While fuboTV’s core business is live TV streaming bundles, it has expanded into creating its own original sports TV series as well. To further expand its audience, it has also turned those shows into podcasts, such as No Chill with Gilbert Arenas, where the former professional basketball player discusses his career with other athletes and celebrities. This expansion reflects how, amid the attention recession, entertainment companies must capture attention in as many spaces as possible, which often means repurposing the same content for different audiences.Podcast networks can also leverage established sports ad networks to drive revenue. Blue Wire will sell ad packages that include airtime on both fuboTV shows and Blue Wire’s podcast roster. This helps introduce more brands to podcast advertising and creates cross-promotional opportunities for advertising in both video and audio formats, thus strengthening ad placements. For example, the deal announcement includes the potential to record fubo podcast content from Blue Wire’s studios. Given that sports podcast listeners over-index for watching video podcasts, and over a third of podcast listeners watch live sports on a TV or video service, this deal could also potentially expand podcast listenership to smart TVs, through fuboTV’s subscription bundle. This could open doors for podcasts to be consumed wherever sports are. 

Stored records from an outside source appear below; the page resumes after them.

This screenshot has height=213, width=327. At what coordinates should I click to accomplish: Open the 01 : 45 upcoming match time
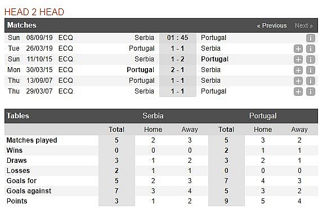(x=178, y=38)
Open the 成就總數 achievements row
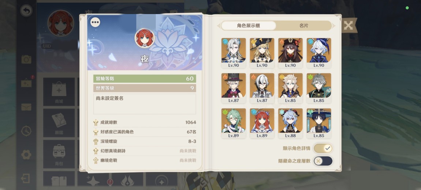 click(x=145, y=123)
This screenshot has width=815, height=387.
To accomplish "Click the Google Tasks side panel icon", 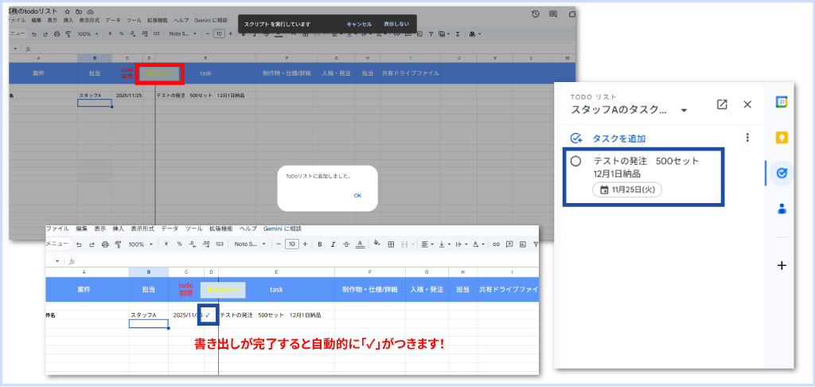I will pos(781,173).
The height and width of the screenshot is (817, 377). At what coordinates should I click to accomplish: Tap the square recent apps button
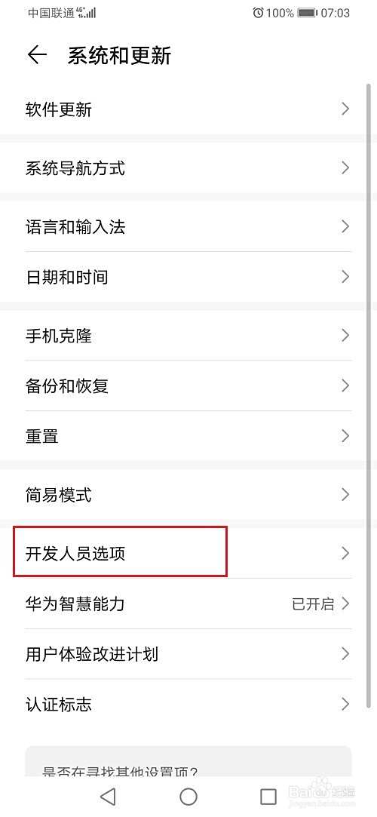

Athletes and hosts can sell podcast tours 

The opportunity for sports podcasts goes beyond the digital stream. Podcast creators are hitting the road and recording their shows in front of live audiences. These tours turn podcast consumption from a passive, isolated activity to an active, fandom-building experience. Moreover, live shows can be a more lucrative income source for podcast creators than advertising or creator subscriptions. Examples of touring podcasts include everything from The Always Sunny Podcast, featuring the television show cast, to TikTok creator Grace Keeling’s Saving Grace. While these tours range in size, some shows are filling arenas, like Shagged Married Annoyed

Live shows are an opportunity for athlete-hosted sports podcasts, as they come with both legendary figures and fans that can, quite literally, fill a stadium. Some companies are already seizing this opportunity. For example, Spotify partnered with sports podcast festival Pod Live Sport, where athletes and popular sports podcast creators recorded editions for live audiences. Headliners from Spotify’s roster included Wrighty’s House and Fozcast, hosted by former pro footballers Ian Wright and Ben Foster, respectively. Both shows were originally on The Ringer network that Spotify acquired in 2020, illustrating how Spotify saw an early opportunity in sports podcasts and is now using the genre to strengthen its position in the live space.